To do: Below is a block of entries; repeat exactly the lines starting at the line that contains "Künye (383, 2533)" and ending at the line that contains "inZOI (285, 1196)", both included.

Data for the task:

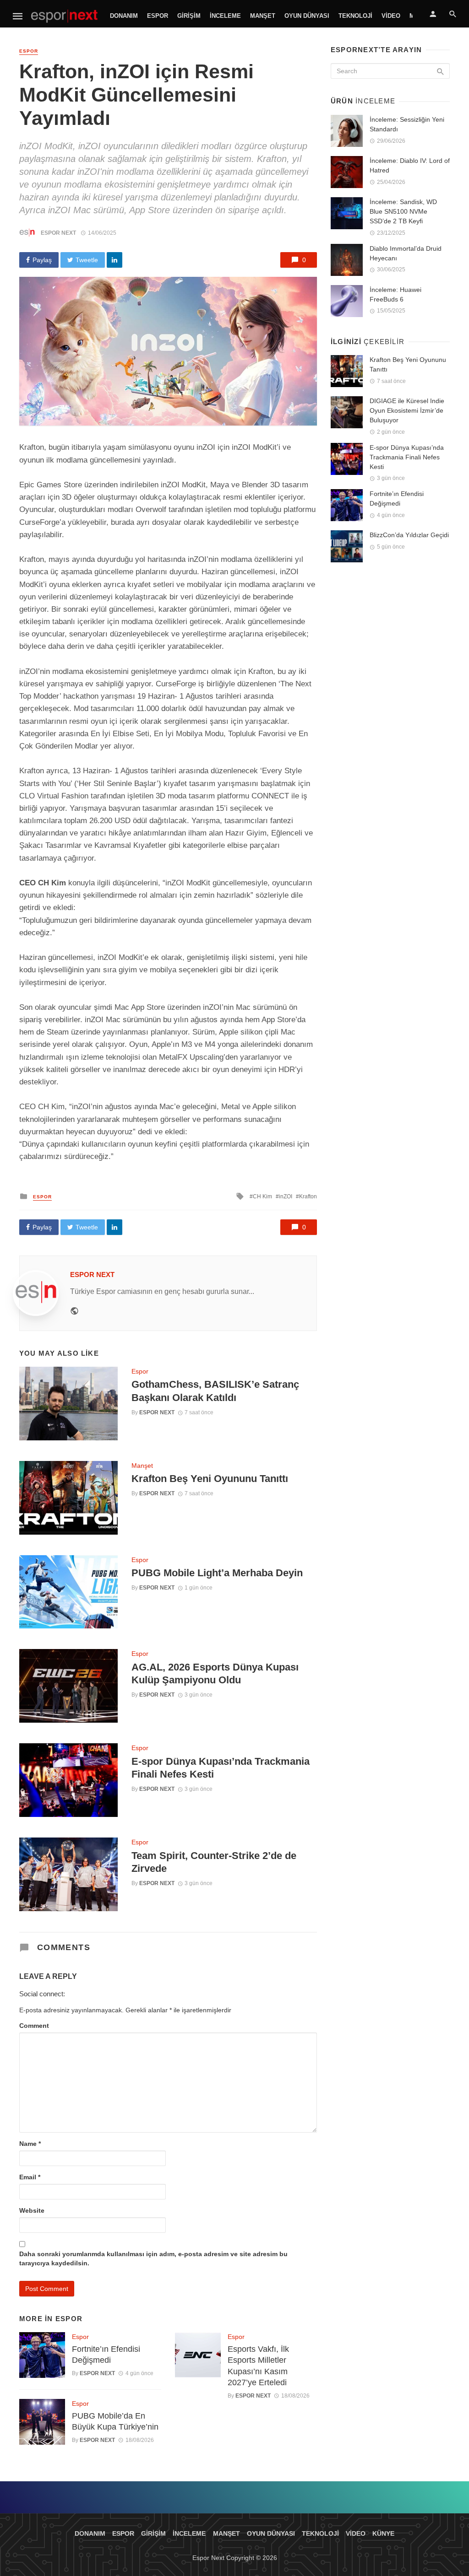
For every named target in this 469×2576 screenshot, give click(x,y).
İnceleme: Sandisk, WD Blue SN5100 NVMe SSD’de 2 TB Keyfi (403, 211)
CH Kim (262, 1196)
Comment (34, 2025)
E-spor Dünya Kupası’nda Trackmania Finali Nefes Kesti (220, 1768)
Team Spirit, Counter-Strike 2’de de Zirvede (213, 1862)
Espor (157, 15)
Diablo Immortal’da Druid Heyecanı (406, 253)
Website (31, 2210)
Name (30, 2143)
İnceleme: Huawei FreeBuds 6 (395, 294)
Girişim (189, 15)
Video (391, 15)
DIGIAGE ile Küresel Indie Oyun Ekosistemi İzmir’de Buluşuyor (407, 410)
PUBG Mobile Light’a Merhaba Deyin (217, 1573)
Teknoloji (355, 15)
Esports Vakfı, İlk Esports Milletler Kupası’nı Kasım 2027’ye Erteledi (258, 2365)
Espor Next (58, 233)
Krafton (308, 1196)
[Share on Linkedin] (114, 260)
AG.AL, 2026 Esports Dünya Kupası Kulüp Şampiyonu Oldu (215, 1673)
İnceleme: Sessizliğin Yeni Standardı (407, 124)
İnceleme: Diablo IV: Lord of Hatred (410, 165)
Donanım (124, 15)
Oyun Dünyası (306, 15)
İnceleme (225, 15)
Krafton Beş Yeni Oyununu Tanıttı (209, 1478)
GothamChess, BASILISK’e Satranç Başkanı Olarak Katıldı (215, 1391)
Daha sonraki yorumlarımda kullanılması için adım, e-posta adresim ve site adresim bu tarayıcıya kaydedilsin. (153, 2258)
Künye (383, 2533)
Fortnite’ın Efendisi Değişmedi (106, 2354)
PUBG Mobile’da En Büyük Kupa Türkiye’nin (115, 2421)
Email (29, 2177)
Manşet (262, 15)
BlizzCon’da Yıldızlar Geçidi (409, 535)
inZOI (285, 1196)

--

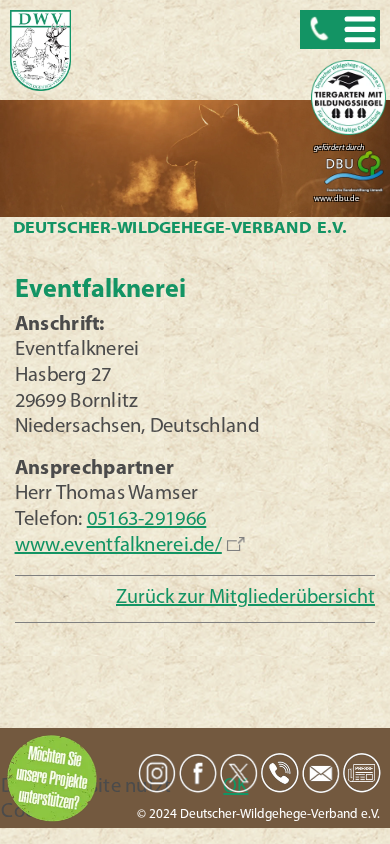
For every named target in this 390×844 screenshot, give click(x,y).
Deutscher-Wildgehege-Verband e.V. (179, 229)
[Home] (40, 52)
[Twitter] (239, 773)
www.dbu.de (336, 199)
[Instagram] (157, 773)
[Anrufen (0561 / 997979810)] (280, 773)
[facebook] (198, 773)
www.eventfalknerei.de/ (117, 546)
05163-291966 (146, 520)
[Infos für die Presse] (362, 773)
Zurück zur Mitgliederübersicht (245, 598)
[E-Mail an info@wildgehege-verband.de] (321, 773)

==

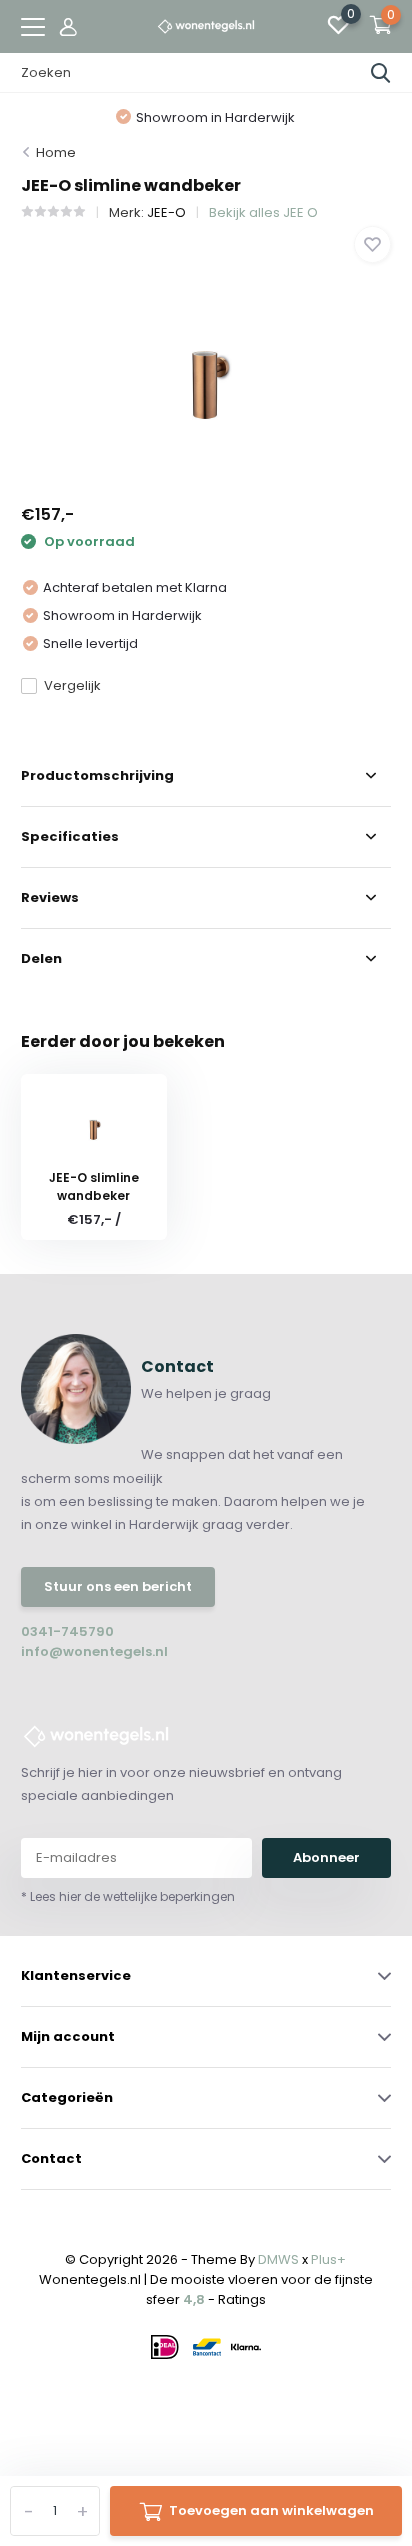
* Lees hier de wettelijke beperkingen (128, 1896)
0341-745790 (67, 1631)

Answer space:
Künye (383, 2533)
Fortnite’ın Efendisi Değişmedi (106, 2354)
PUBG Mobile’da En Büyük Kupa Türkiye’nin (115, 2421)
Email (29, 2177)
Manşet (262, 15)
BlizzCon’da Yıldızlar Geçidi (409, 535)
inZOI (285, 1196)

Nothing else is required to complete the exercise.